What you will do:
Find the line holding "This screenshot has height=1191, width=1722." in the entries below. Give it again exactly, along with every line after it up to and including the line holding "Task: Open View search history".

Record excerpts:
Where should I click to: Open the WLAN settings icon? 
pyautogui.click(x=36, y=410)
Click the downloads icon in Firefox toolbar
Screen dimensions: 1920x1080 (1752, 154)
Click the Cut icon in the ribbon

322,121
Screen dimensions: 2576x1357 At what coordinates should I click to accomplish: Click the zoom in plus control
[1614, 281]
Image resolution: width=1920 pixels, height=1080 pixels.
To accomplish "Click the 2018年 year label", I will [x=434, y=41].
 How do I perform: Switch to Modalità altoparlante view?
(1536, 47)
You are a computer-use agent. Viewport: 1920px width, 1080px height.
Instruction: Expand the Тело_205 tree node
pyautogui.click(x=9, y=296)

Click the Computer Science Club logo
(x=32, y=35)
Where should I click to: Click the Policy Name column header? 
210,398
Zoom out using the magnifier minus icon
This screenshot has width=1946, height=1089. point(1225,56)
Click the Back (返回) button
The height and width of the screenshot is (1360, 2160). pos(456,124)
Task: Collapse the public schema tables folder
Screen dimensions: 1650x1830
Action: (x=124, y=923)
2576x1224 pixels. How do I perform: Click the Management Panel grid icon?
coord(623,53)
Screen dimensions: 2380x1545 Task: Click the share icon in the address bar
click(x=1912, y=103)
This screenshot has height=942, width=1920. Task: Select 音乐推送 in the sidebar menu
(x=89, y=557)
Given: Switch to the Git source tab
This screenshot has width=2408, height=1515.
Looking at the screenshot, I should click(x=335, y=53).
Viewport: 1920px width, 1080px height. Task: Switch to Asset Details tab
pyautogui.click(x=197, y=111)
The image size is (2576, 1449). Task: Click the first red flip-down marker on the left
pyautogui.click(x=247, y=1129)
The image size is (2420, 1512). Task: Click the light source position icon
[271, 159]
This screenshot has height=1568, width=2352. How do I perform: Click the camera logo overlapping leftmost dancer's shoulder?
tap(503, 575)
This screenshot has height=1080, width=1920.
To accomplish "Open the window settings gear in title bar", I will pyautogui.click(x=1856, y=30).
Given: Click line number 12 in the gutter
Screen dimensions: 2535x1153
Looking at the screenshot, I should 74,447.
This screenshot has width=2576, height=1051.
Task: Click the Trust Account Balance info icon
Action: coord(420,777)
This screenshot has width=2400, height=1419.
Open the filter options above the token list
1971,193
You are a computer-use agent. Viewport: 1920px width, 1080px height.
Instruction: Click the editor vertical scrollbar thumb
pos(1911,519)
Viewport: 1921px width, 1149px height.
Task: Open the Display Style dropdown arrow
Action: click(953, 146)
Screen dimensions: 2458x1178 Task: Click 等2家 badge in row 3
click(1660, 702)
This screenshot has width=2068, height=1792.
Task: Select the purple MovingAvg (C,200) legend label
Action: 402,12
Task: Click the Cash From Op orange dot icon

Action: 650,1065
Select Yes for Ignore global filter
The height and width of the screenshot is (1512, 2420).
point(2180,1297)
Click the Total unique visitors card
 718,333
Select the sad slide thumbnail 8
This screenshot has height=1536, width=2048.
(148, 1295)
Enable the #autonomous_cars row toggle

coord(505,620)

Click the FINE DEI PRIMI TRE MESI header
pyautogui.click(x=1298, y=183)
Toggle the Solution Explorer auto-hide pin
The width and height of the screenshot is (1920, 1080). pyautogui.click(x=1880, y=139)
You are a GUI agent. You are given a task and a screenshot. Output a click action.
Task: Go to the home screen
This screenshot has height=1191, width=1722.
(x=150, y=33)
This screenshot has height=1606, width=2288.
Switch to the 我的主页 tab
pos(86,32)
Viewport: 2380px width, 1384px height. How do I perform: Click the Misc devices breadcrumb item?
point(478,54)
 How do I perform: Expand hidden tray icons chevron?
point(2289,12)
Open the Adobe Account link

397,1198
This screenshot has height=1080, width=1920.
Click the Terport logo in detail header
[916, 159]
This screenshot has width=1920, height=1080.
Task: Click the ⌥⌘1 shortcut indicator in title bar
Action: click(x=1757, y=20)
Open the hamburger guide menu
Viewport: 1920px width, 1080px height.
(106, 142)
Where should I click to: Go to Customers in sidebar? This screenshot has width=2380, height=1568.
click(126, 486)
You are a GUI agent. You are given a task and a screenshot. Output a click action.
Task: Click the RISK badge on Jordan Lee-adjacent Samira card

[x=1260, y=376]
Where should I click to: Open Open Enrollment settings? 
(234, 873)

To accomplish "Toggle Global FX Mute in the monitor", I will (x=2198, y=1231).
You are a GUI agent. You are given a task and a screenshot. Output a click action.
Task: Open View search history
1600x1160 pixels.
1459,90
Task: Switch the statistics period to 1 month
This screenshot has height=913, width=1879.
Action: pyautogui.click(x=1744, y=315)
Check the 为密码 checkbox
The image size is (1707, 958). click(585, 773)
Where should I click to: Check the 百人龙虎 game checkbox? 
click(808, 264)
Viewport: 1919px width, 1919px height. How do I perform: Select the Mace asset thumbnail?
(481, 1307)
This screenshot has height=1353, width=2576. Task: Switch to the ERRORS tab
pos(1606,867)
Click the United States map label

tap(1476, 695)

Task result:
This screenshot has height=1191, width=1722.
(x=150, y=33)
This screenshot has height=1606, width=2288.
Switch to the 我的主页 tab
pos(86,32)
Viewport: 2380px width, 1384px height. How do I perform: Click the Misc devices breadcrumb item?
point(478,54)
 How do I perform: Expand hidden tray icons chevron?
point(2289,12)
Open the Adobe Account link

397,1198
This screenshot has height=1080, width=1920.
Click the Terport logo in detail header
[916, 159]
This screenshot has width=1920, height=1080.
Task: Click the ⌥⌘1 shortcut indicator in title bar
Action: click(x=1757, y=20)
Open the hamburger guide menu
Viewport: 1920px width, 1080px height.
(106, 142)
Where should I click to: Go to Customers in sidebar? This screenshot has width=2380, height=1568.
click(126, 486)
You are a GUI agent. You are given a task and a screenshot. Output a click action.
Task: Click the RISK badge on Jordan Lee-adjacent Samira card

[x=1260, y=376]
Where should I click to: Open Open Enrollment settings? 
(234, 873)

To accomplish "Toggle Global FX Mute in the monitor", I will (x=2198, y=1231).
You are a GUI agent. You are given a task and a screenshot. Output a click action.
Task: Open View search history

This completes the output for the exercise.